The threat of nuclear war looms with Russian President Vladimir Putin’s recent moves at the start of the second year of his invasion of Ukraine. Having declared, ahead of the first anniversary of the war, that Russia would halt its participation in New Start, the last major remaining nuclear arms control treaty with the US signed in the Obama era, and put its nuclear arsenal on high alert, Mr Putin recently announced he would deploy tactical (or battlefield) weapons in Belarus, the former Soviet republic that is Russia’s sole western ally. Mr Putin told the Russian state broadcaster over the weekend that Moscow would complete constructing a special storage facility for tactical nuclear weapons in Belarus by the beginning of July. Moscow has also transferred an Iskander short-range missile system, which can be fitted with a nuclear or conventional warhead. Russia has helped Belarus convert 10 jets to make them capable of carrying tactical warheads, and training pilots on these reconfigured aircraft would begin next month. Mr Putin likened these moves to the US stationing nuclear arms in Europe under the North Atlantic Treaty Organization (NATO). The US has nuclear weapons in Belgium, Germany, Italy, the Netherlands, and Turkey.
Though NATO has predictably described Mr Putin’s nuclear rhetoric as “dangerous and irresponsible”, it is difficult to gauge yet whether the Russian president is indulging in a new game of brinkmanship on account of the direction of the war. His publicised spring offensive, which began last month, has been bogged down in Bakhmut, a city in eastern Ukraine, which is a defence hub of the Ukrainian armed forces and offers critical regional connectivity to the industrial heartland of the Donbas, which Mr Putin is intent on capturing. There is, in fact, not a little scepticism among Western commentators on how far Mr Putin will be able to carry out his threat to up the nuclear ante. Western nuclear experts, for instance, point to the timelines Mr Putin announced in his press conference. They say Russia has been working on building a nuclear storage facility in Kaliningrad, a Russian exclave situated between Lithuania and Poland, for the past seven years and no satellite imagery has appeared suggesting that a similar base was under construction in Belarus.

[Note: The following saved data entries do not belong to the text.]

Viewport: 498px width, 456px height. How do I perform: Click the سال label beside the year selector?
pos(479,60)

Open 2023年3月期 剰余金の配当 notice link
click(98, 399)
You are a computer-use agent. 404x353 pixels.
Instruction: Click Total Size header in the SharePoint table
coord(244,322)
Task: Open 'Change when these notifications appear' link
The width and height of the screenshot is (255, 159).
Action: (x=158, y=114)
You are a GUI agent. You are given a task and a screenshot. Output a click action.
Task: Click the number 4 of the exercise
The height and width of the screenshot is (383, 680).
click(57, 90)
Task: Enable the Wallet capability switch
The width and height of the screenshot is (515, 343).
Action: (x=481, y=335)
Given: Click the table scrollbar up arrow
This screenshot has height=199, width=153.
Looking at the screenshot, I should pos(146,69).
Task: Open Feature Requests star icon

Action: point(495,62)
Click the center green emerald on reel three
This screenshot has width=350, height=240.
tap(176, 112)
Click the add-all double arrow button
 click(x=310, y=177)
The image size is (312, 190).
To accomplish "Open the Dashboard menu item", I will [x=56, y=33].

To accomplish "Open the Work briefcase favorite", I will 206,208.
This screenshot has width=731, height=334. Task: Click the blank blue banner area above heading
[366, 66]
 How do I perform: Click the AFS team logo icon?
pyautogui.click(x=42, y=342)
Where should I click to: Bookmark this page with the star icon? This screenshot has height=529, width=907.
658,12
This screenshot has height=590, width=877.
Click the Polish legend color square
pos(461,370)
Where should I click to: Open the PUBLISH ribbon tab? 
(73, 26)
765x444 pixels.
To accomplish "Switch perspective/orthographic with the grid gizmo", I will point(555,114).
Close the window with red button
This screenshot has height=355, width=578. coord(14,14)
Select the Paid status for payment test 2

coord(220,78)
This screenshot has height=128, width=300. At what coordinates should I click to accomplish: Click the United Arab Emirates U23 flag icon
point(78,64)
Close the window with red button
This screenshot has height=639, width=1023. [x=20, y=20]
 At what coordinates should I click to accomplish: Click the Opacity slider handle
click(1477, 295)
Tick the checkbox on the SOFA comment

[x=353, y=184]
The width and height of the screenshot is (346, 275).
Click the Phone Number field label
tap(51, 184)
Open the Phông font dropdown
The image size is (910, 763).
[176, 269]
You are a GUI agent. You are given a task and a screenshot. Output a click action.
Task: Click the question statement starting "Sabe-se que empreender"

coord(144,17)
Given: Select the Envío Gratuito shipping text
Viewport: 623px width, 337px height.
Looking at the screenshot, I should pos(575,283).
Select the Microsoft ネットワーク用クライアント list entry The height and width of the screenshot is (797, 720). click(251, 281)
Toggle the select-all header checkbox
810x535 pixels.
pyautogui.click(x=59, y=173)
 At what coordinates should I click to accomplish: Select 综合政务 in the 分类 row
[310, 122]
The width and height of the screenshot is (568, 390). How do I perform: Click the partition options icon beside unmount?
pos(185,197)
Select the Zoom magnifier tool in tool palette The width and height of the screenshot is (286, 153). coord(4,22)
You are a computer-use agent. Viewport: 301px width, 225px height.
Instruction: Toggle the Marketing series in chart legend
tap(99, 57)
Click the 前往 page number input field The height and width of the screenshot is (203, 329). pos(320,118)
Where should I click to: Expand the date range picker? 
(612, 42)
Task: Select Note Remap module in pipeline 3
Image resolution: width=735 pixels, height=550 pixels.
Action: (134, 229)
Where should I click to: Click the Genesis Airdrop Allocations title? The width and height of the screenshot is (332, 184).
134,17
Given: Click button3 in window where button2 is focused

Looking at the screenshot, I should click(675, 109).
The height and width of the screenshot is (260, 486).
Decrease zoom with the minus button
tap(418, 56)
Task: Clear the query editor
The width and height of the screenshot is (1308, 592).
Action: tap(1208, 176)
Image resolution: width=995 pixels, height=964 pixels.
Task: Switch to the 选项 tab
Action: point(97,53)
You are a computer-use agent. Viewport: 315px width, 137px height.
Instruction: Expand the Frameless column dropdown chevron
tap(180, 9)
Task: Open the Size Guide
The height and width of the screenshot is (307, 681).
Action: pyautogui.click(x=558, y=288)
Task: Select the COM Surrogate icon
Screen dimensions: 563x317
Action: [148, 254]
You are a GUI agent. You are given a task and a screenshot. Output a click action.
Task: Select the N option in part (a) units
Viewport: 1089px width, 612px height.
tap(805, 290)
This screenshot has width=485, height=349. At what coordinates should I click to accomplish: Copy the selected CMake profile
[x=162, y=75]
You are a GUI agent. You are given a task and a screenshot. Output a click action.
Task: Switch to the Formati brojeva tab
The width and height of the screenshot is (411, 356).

Even if overblown, the weekend’s rhetoric is worrying because it marks a sharp U-turn from Mr Putin’s joint statement made only last Tuesday with Chinese President Xi Jinping that all nuclear-weapon states should refrain from deploying nuclear weapons beyond their borders. It is also somewhat at odds with the Russian foreign ministry’s attempts last month to dial down Mr Putin’s rhetoric on New Start, suggesting that suspension was not tantamount to withdrawal. It clarified to its US counterpart that Russia would continue to abide by the limits set by the treaty and continue to share information on planned launches of intercontinental and submarine-launched missiles. These confusing signals from the Kremlin point to posturing rather than substantive moves in response to NATO intensifying its support to Ukraine. But post-war history has shown the escalatory dangers of such moves. Despite the Western cynicism about Russia’s nuclear offensive capabilities, Mr Putin’s rhetoric must be taken seriously.